The important question is whether, as our deeper reading also goes digital,
our habits of skimming while online will extend to them or not. Habits can be
hard to break.

------
zhte415
I find font size and environment a big thing. Everything I read on a website
is from a desk based environment, from home or at work.

Every book I currently read is on the same laptop, but I sit at the back of a
bus, with the PDF font size blown up to 10 words per line, where I can lose
myself without other distractions. I convert every ePub and the like to a PDF
with the formatting I like.

From the article:

>Liu noted in his study that sustained attention seems to decline when people
read onscreen rather than on paper, and that people also spend less time on
in-depth reading.

Sit at the back of bus. No attention towards anywhere else.
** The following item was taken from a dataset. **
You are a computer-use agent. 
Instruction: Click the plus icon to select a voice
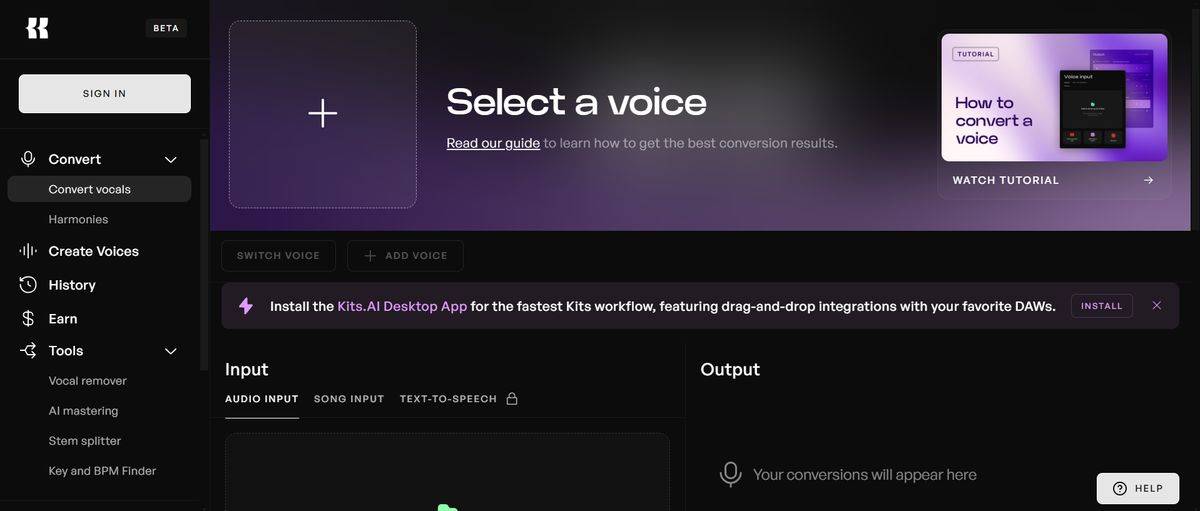click(322, 114)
> The researchers found that when people read short nonfiction onscreen, their
> understanding of the text suffered because people managed their time poorly
> compared with when they used paper (although paper’s advantage disappeared
> when people were given a fixed amount of time to read the text).
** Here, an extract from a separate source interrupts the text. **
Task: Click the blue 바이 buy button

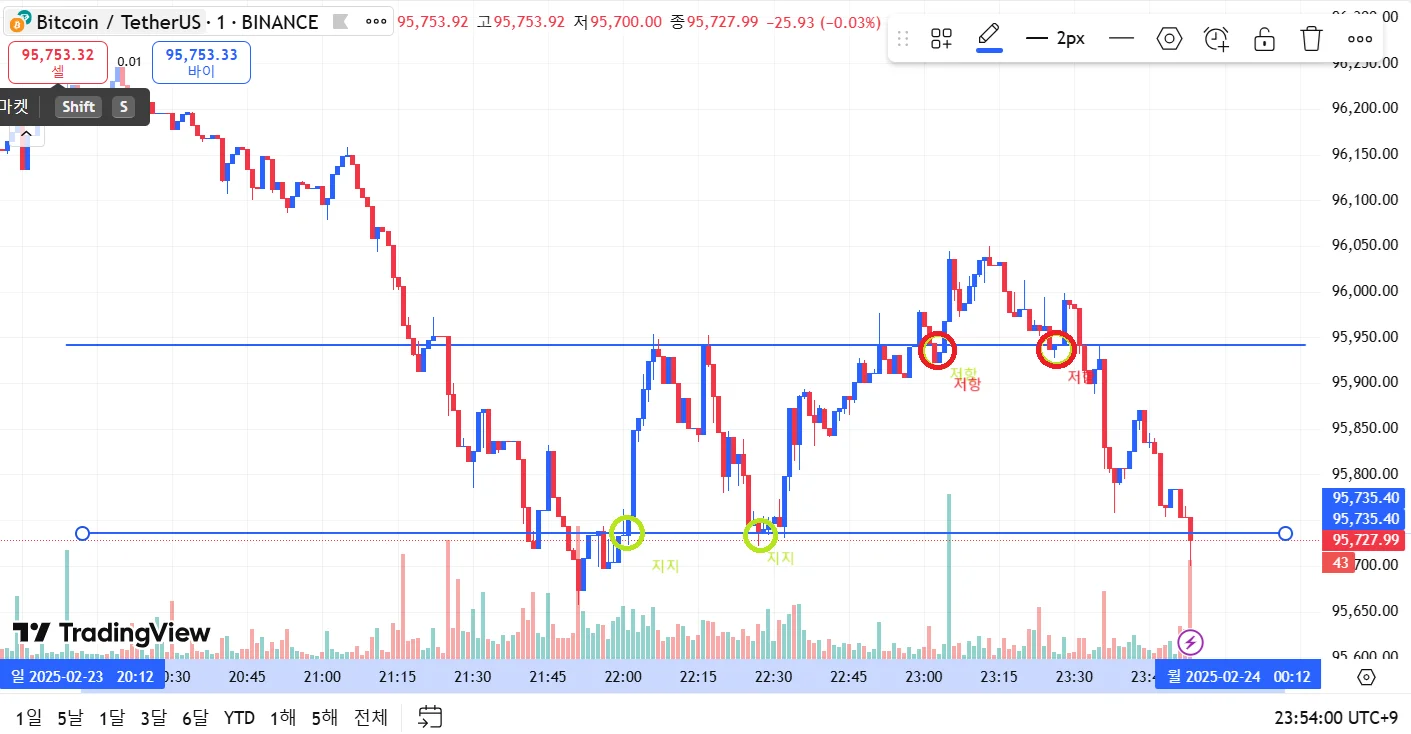Action: click(x=201, y=62)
Manage time. Sit at the back of a bus to read, instead of standing on the
subway despite some time saving.

> Other studies have also found costs when people multi-task online

Again, sit at the back of a bus. No online.

Perhaps the public busses where I live are really nice. Actually, they are,
albeit overcrowded at intermediate stops. I intentionally take a slower route
home to have time sitting on the back of the bus to read.

Pumped up font sizes, a touchscreen laptop, and a seat at the back of a bus
are great reading environments. Far better than sitting at home with all the
distractions that makes.

An anecdote: I much prefer pumped up font sizes on an 11" screen than typical
typeset in a handily carried book. And cannot concentrate when trying to read
on a 6" or 7" phone/small tablet screen.

------
rffn
I found the article largely unreadable due to all the movement from the
animations. Did the author want to show how bad he can design the screen
reading experience?

------
tobico
Seems like this article makes quite a leap from the study results to their
suggestion that everyone reads paper books. Study results:

1\. People reading on a screen are more likely to skim

2\. Skimming reduces comprehension of the material

3\. Reading on paper correlates with better reconstruction of plot

It seems like 1 and 2 taken together are as good an explanation as any for 3.
Given that, I feel like it would be at least worth an experiment to see if
making a conscious effort to avoid skimming would be just as effective as
switching to reading on paper. If so, I think that would be a cheaper and
easier solution to the issue.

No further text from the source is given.